I don’t use setwd or rm(list=ls(), instead prefering to make sure RStudio never saves my workspace on exit, habitually restarting R, and using ProjectTemplate for caching, loading and munging. I like the workflow that ProjectTemplate sets up for you. Here’s how I typically use it.
Starting clean, I throw all my data into subfolders within the data folder. I set the recursive data loading to false in the global.dcf confg file, and create .R scripts within data to write code to load the data files. I do this rather than rely on automatic data loading by file type because files are often never as clean as I need them to be. Using scripts, I can use data.table::fread or readxl easily, supply column types up front, filter out unneeded columns, and work through whatever other ugly data steps are required.
Once I have the data loaded, I’ll restart R, load the project, and use the caching function to have ProjectTemplate automatically cache all the files it loads. There are some quirks, such as having to use dots instead of underlines in the object names, but that’s tolerable if only slightly annoying.
From there, I set the data loading config to FALSE, so I don’t accidentally start loading data anymore, and then work on munging. There is where I start to add more cache(’…’) commands, usually after any major munging step. I might use rm as well to remove the original datasets from the global environment if they’re no longer needed. I tend not to overwrite existing objects (I find I regret that every time I do).

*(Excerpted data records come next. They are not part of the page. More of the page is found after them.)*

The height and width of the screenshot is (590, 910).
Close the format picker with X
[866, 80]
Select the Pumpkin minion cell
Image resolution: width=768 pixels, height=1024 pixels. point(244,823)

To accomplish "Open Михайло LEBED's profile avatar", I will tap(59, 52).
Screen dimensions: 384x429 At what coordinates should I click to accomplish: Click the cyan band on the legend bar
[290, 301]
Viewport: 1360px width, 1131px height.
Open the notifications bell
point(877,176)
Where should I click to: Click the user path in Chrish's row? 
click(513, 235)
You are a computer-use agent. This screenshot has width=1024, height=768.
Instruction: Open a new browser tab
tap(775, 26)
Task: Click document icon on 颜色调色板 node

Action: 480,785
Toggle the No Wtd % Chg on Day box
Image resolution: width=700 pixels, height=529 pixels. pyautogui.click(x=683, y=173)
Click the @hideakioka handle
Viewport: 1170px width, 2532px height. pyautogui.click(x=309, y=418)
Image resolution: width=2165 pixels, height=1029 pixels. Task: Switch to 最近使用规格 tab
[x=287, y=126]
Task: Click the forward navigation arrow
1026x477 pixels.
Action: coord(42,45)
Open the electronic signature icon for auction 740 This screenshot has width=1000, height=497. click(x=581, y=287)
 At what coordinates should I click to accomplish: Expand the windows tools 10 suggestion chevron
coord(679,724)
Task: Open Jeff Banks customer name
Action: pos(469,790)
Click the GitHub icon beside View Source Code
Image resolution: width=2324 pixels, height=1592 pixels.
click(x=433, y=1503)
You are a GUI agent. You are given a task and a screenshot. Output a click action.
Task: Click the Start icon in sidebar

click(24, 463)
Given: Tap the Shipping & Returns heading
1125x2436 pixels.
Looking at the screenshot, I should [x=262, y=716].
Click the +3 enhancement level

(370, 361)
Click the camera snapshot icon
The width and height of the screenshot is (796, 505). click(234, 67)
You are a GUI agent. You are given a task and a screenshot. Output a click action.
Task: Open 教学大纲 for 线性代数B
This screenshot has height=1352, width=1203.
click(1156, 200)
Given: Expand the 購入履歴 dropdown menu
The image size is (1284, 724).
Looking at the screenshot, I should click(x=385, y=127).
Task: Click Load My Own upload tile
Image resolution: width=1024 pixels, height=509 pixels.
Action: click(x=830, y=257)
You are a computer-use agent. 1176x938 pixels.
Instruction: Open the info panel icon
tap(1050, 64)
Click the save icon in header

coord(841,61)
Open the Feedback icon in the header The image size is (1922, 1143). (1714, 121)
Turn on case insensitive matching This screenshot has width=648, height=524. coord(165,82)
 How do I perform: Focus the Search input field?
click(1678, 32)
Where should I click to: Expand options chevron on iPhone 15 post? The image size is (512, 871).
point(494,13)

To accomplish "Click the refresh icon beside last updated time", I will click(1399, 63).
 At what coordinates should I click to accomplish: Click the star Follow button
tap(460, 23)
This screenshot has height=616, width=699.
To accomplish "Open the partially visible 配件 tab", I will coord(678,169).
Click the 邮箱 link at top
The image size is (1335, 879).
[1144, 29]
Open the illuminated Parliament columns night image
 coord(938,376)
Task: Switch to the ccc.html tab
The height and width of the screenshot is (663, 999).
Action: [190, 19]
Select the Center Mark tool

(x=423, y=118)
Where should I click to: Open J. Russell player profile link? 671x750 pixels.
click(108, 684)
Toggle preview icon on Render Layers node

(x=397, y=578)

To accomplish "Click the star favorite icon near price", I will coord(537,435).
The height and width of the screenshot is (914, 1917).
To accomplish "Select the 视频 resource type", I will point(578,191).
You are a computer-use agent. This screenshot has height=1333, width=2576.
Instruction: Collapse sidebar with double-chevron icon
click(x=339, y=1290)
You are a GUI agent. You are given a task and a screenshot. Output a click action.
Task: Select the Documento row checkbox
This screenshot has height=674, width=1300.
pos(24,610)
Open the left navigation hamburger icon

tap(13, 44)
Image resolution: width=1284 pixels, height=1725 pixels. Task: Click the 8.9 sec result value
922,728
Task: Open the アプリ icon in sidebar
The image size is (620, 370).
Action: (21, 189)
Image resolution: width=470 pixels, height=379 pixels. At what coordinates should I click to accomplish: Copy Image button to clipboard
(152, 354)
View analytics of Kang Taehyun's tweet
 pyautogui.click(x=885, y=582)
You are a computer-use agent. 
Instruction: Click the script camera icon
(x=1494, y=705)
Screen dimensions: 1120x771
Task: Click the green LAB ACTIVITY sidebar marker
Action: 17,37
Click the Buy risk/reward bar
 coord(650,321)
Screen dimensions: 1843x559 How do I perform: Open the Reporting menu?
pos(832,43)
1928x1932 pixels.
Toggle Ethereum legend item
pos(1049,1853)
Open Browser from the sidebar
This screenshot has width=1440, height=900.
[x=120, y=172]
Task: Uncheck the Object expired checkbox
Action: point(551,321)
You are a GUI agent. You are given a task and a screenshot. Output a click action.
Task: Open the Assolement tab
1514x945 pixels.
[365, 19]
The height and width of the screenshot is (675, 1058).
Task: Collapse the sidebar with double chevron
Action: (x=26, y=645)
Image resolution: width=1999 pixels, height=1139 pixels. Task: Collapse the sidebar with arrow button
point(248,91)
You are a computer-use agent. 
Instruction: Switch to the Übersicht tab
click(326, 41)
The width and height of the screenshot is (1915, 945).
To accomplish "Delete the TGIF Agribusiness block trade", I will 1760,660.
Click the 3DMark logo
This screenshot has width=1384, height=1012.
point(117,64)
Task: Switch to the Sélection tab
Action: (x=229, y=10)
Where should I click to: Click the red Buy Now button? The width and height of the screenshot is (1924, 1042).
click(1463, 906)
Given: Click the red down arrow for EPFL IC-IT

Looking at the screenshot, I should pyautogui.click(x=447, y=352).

Once munging is complete, I’ll set munging to FALSE in the global config yet again. Restart R, and start to do analysis. Every new analysis will use load.project() to load cached entries, though I can override that by setting cache loading to FALSE, and loading only particular objects if needed. Ideally, all datasets are in such a state that analyzing them becomes trivial compared to the real hard work, importing and munging.